● **Information supplied**
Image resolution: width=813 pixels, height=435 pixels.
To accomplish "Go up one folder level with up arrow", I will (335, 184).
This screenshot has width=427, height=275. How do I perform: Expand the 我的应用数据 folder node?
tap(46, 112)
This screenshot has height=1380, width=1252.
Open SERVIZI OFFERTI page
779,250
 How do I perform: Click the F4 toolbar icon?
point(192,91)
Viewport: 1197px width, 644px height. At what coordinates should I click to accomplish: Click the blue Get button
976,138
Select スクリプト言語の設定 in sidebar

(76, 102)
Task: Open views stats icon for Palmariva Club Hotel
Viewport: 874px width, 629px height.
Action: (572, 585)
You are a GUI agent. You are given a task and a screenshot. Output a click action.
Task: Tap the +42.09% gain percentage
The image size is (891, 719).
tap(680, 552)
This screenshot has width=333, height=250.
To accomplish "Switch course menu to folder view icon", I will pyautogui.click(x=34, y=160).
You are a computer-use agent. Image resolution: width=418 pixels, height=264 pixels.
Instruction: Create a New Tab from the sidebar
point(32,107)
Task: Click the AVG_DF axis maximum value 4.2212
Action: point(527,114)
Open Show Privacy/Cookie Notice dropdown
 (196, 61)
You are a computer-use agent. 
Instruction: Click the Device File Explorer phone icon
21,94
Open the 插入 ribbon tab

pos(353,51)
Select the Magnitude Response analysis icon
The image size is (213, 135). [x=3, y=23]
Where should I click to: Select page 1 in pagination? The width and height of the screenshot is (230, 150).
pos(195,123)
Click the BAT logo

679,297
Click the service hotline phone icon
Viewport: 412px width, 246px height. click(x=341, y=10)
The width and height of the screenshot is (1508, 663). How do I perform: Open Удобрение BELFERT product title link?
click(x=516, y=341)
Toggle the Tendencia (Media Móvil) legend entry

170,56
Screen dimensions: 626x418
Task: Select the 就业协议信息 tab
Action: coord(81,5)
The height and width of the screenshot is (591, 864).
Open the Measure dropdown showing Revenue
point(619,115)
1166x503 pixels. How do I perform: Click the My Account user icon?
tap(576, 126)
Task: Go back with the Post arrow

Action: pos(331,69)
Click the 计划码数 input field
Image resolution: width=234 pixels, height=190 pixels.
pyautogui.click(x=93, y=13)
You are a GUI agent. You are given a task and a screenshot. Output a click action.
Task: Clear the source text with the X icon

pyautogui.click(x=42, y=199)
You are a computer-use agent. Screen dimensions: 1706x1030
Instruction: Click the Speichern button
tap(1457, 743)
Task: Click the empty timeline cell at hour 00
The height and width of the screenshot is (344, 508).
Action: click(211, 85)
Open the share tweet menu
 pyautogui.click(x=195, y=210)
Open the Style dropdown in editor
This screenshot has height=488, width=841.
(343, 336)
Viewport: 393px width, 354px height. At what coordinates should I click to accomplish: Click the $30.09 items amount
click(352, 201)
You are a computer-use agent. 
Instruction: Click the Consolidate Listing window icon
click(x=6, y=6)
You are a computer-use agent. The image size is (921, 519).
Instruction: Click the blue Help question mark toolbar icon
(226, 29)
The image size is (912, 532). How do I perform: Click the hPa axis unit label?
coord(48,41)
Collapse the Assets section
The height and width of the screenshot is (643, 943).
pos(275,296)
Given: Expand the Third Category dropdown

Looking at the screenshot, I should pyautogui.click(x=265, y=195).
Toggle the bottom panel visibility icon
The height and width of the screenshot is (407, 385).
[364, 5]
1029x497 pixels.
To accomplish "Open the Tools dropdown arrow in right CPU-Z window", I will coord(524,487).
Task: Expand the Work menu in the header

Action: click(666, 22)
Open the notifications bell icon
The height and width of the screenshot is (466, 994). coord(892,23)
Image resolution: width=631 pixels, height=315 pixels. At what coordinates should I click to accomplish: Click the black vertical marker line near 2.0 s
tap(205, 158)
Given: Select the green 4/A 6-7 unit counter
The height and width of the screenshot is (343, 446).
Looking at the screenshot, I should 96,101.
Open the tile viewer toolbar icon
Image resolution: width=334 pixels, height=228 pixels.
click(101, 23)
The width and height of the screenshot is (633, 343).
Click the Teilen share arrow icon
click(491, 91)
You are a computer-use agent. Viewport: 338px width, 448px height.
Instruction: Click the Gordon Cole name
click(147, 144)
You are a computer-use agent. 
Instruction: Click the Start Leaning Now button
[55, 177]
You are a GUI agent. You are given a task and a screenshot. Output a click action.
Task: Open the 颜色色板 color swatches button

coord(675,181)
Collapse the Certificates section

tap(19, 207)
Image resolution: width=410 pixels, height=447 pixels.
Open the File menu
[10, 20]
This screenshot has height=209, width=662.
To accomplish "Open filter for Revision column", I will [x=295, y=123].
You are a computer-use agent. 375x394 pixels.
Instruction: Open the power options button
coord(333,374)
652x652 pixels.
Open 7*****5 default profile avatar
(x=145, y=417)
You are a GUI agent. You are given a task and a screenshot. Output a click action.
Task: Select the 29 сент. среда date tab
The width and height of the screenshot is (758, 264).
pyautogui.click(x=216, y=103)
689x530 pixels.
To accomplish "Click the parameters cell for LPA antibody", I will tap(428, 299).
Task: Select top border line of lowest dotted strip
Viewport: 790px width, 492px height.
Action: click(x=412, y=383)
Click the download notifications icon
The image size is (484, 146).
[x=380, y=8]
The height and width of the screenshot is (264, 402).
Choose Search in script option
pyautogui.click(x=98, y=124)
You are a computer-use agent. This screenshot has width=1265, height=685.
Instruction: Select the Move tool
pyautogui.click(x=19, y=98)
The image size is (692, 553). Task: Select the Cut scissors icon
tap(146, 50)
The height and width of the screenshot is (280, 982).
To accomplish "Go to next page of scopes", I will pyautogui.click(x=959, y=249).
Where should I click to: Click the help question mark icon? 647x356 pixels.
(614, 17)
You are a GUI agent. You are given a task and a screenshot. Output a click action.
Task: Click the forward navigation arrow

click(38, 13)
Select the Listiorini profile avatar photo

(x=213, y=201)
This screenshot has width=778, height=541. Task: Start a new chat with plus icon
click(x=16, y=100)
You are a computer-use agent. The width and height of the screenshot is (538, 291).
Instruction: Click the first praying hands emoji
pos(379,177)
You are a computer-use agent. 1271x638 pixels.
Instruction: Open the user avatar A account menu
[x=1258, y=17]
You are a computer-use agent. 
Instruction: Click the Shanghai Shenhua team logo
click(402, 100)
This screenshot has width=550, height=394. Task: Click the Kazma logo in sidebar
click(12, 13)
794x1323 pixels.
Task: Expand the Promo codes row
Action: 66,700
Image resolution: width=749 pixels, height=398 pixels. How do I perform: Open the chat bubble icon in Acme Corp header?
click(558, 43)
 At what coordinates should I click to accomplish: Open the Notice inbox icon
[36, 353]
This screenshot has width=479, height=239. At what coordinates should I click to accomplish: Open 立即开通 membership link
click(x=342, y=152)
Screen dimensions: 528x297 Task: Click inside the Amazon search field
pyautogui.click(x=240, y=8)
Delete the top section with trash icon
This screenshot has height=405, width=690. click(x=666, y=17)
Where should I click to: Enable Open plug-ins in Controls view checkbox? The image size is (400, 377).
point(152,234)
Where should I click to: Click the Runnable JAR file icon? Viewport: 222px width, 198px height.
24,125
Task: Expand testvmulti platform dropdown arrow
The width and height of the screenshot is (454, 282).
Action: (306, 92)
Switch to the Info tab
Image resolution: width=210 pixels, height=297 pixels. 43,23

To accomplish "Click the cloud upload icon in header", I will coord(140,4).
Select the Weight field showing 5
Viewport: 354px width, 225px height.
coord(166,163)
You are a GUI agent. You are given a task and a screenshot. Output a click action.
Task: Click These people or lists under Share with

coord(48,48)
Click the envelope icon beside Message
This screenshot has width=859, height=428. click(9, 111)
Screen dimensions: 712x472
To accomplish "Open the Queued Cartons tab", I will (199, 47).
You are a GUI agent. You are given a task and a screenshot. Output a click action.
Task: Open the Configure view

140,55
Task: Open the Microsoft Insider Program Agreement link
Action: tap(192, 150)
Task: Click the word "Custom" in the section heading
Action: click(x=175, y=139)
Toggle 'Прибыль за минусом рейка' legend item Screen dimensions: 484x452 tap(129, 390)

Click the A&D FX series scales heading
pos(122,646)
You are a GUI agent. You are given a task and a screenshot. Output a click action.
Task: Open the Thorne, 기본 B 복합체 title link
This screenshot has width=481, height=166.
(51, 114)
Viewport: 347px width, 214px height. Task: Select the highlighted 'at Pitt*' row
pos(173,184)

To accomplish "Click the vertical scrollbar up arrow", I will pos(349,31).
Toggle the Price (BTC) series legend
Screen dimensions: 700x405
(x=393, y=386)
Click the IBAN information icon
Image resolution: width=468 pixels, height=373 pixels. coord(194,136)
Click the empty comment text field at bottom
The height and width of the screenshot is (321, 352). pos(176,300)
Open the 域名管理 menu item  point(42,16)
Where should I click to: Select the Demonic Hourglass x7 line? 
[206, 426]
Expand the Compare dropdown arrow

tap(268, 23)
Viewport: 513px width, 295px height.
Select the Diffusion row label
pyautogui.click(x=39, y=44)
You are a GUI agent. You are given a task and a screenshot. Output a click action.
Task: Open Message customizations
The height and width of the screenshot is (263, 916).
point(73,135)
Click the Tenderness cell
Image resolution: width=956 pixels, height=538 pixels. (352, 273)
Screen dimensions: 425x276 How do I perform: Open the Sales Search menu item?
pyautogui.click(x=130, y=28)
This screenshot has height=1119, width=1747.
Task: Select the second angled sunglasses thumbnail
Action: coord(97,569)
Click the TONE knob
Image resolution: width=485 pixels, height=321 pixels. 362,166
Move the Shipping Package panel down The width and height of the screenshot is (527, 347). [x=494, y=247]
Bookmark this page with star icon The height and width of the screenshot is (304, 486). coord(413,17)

● **Try it**
In the lines above, find each one with "panel" and list it.

● **Expected answer**
Toggle the bottom panel visibility icon
Move the Shipping Package panel down The width and height of the screenshot is (527, 347). [x=494, y=247]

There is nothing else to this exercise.